WHAT YOU ARE ASKED TO DO
Would you please return only the lines from the one with "Image resolution: width=1280" through the last line of the records below, leaving the pictures out?

------ INPUT DATA

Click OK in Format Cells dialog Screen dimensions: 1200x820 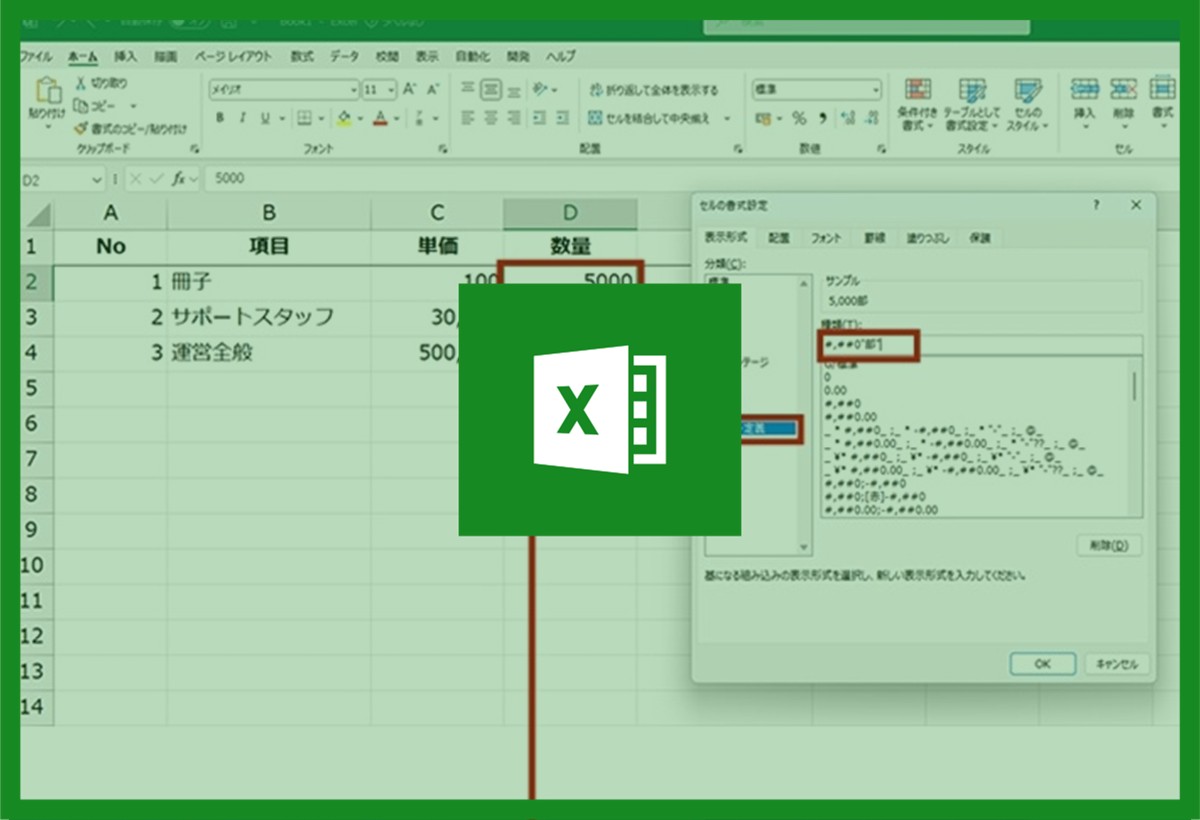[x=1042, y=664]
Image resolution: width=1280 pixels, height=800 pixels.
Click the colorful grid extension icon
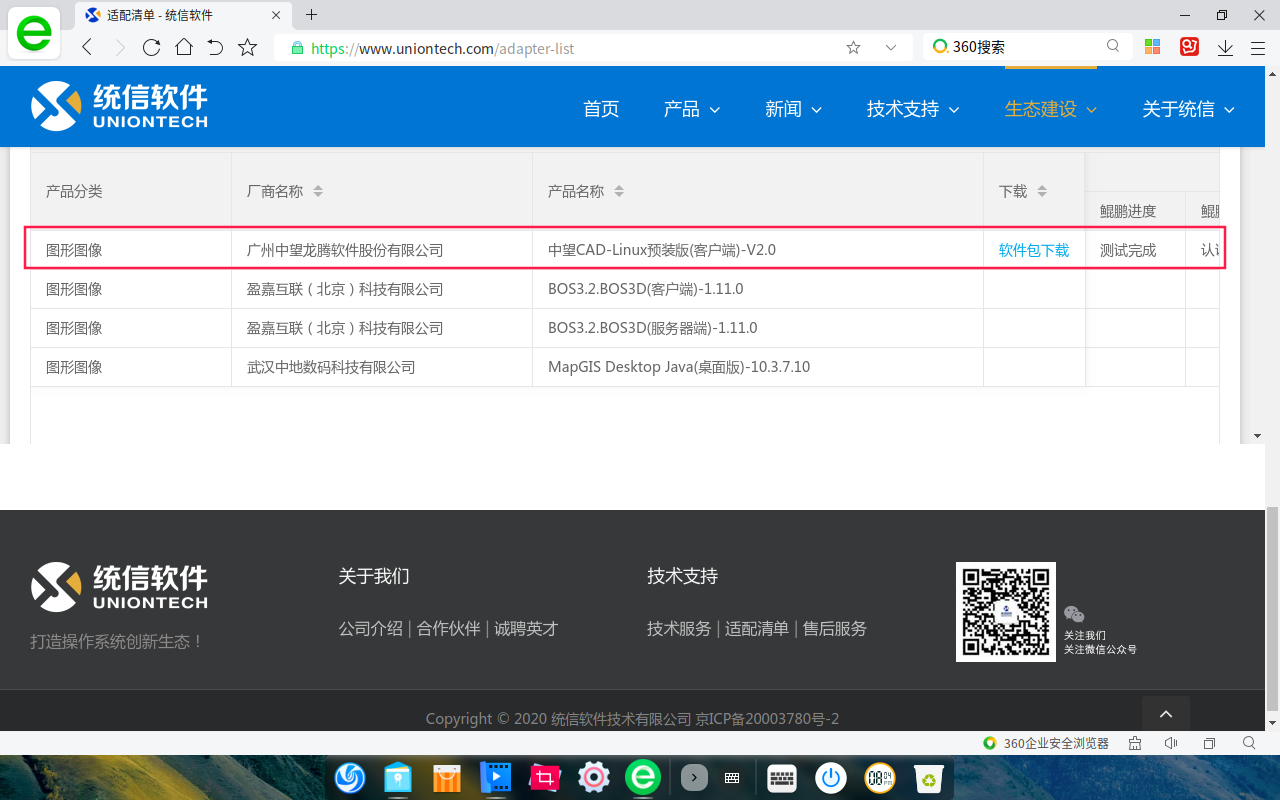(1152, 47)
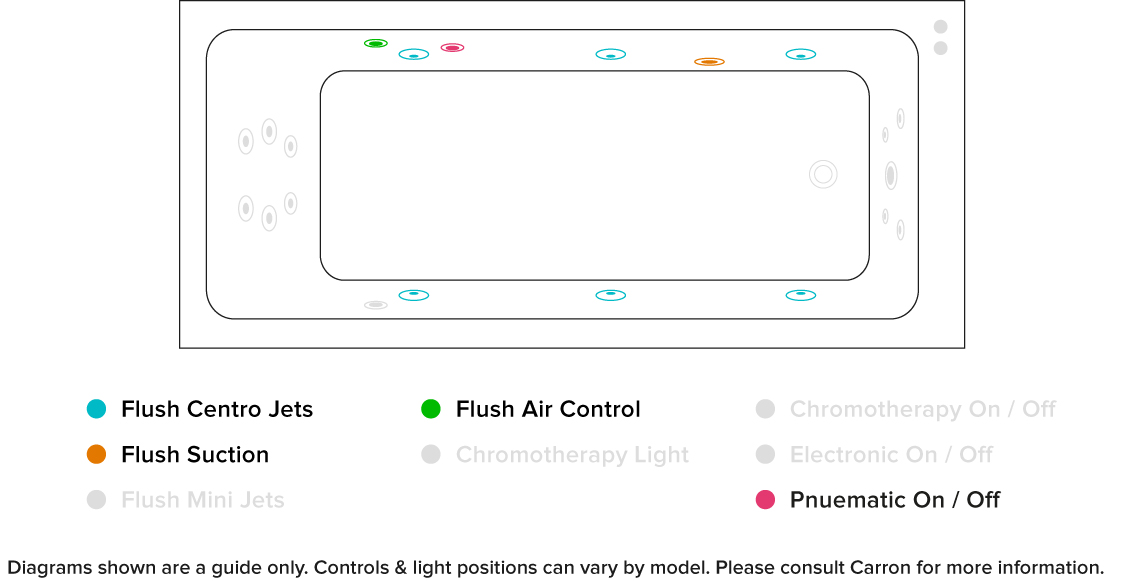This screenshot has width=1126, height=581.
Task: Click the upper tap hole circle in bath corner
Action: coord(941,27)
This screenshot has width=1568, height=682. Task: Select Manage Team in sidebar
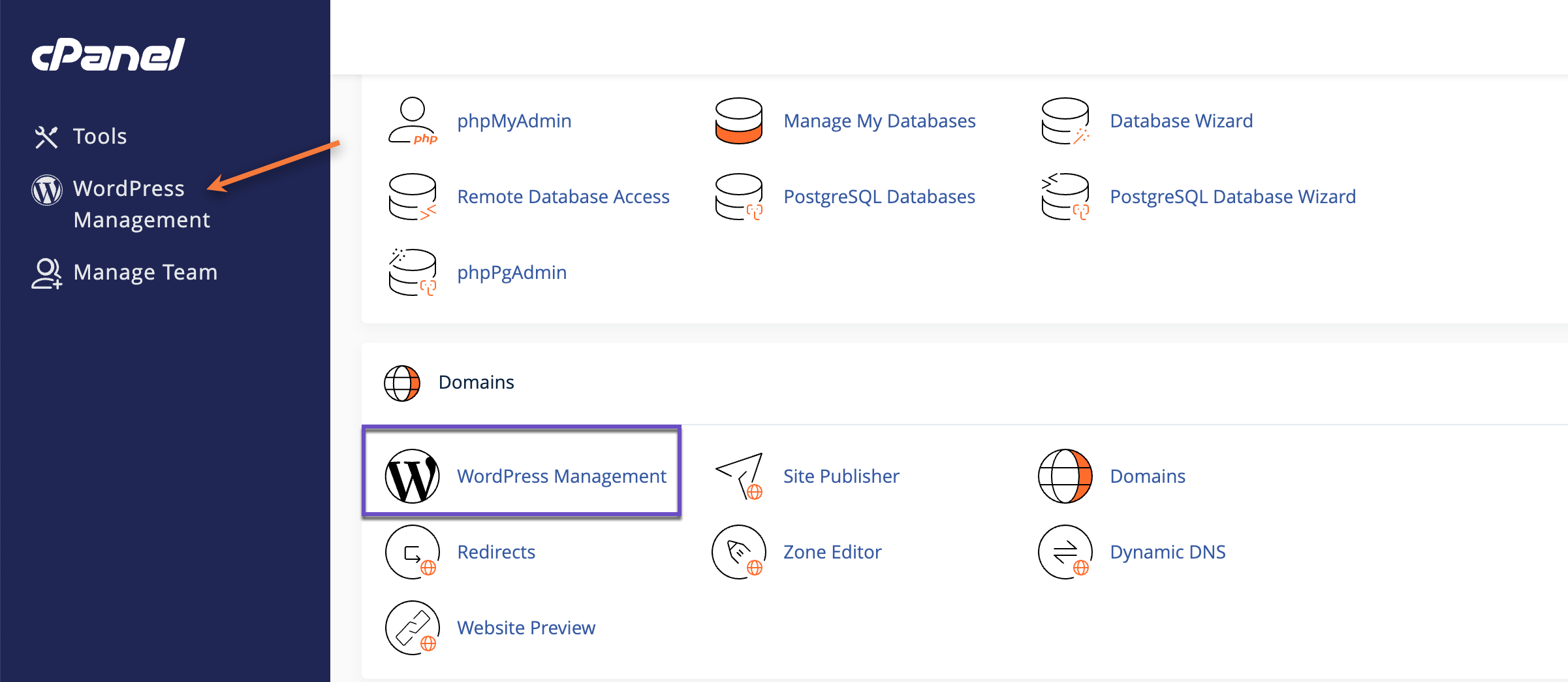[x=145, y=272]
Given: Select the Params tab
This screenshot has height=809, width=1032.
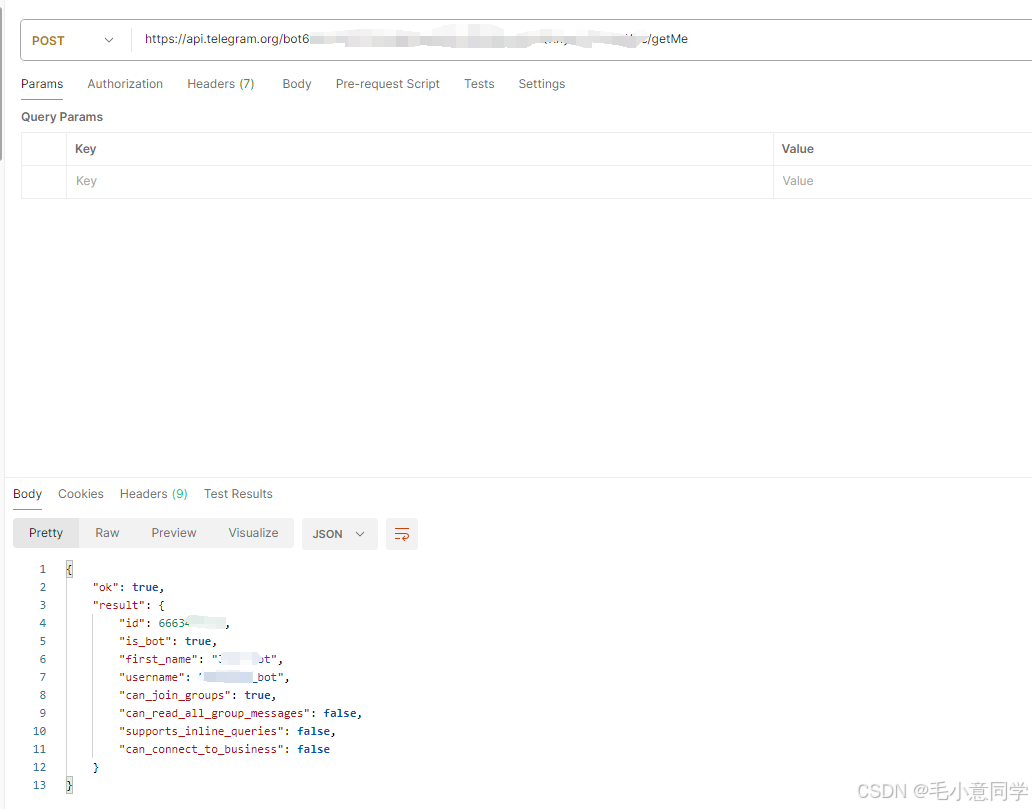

------------

YOUR RESPONSE
Image resolution: width=1280 pixels, height=800 pixels.
Click the colorful grid extension icon
(1152, 47)
This screenshot has width=1126, height=581.
Task: Click the upper tap hole circle in bath corner
Action: coord(941,27)
This screenshot has width=1568, height=682. Task: Select Manage Team in sidebar
[x=145, y=272]
Given: Select the Params tab
This screenshot has height=809, width=1032.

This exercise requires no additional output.